Scan the data for "agent" and copy each matching line.

[[ STORED DATA open ]]

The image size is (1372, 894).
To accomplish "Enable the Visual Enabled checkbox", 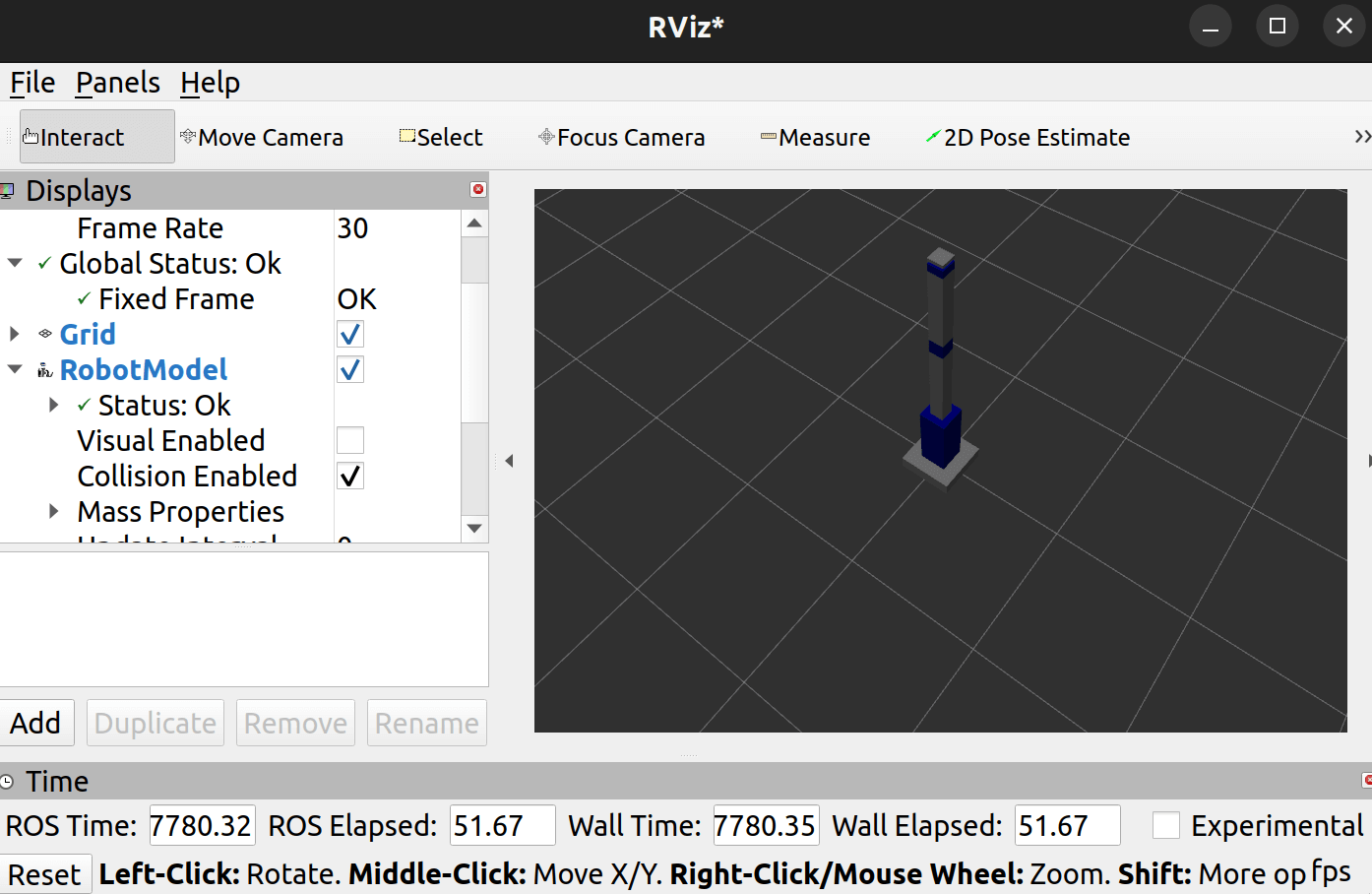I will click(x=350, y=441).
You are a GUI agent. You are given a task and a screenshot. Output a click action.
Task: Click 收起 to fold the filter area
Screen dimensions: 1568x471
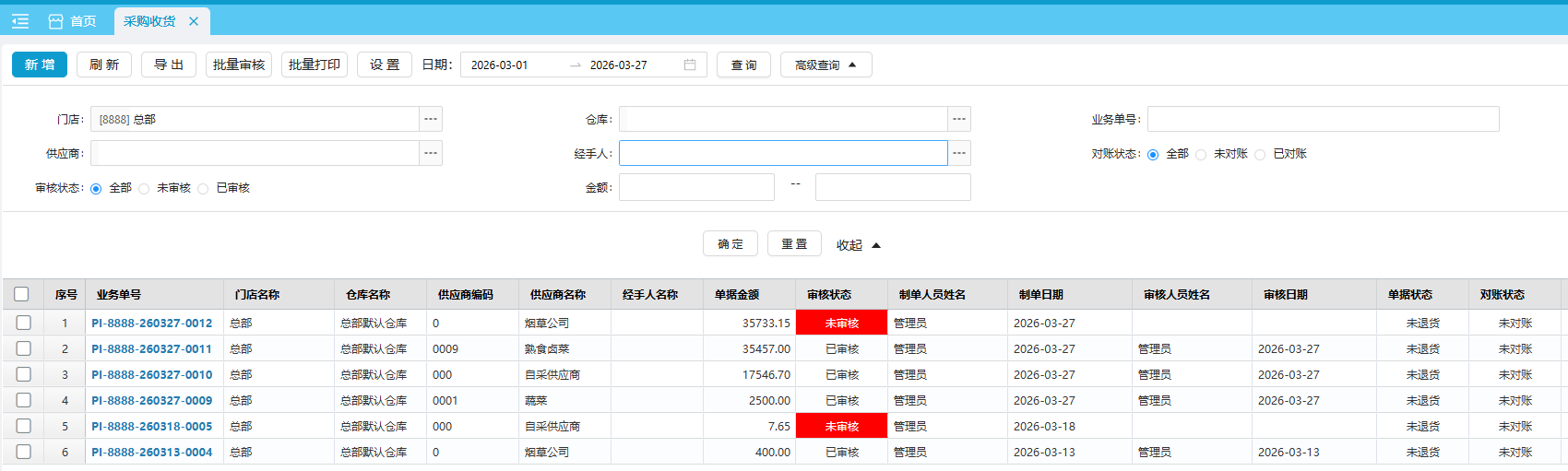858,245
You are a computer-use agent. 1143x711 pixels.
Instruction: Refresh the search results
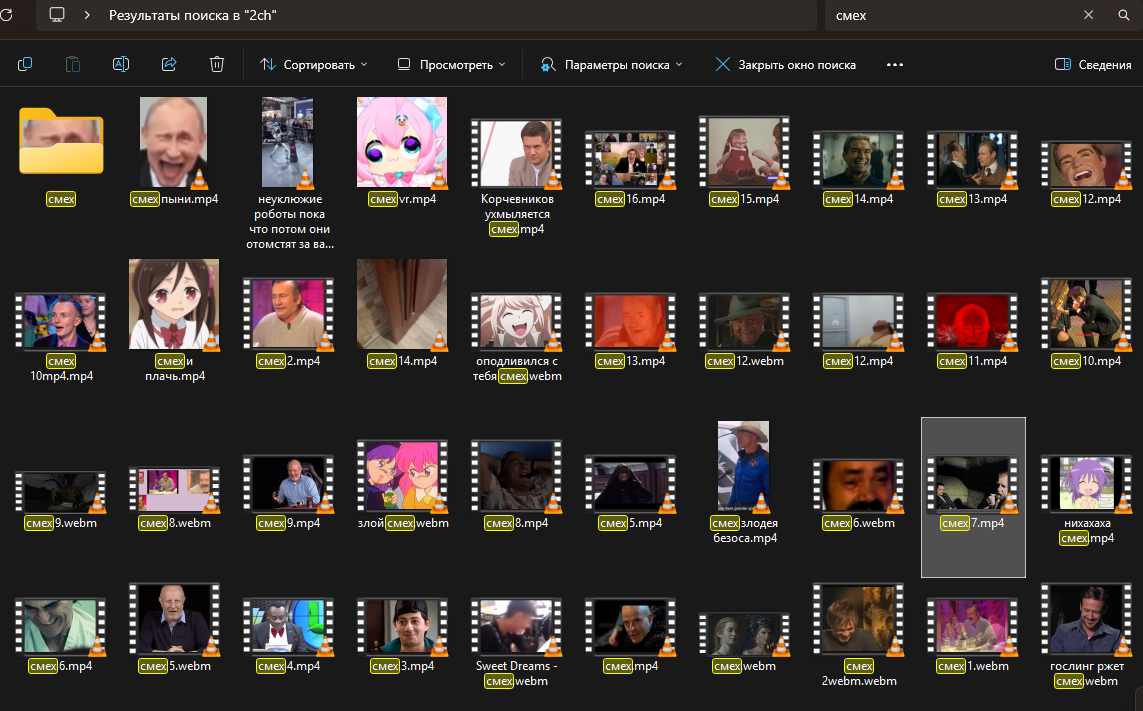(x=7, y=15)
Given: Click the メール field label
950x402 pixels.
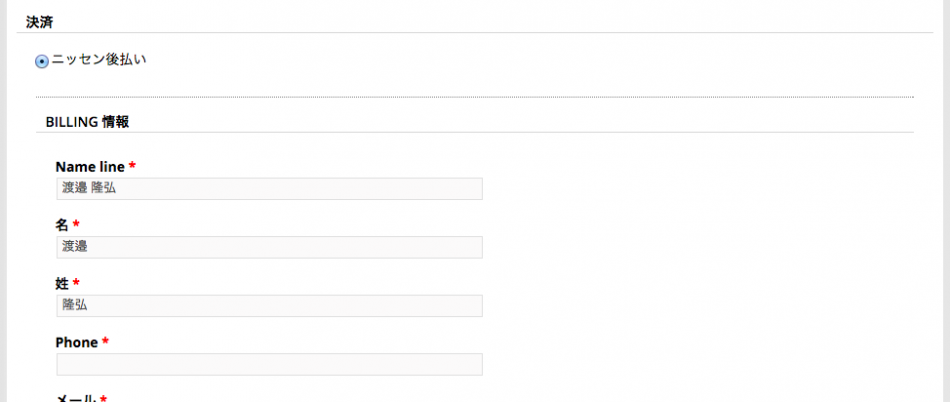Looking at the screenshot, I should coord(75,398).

[[ STORED DATA closed ]]

RESPONSE FOR THIS EXERCISE:
You are a GUI agent. You are given a task and a screenshot. Output a click action.
You are a computer-use agent. 1143x711 pixels.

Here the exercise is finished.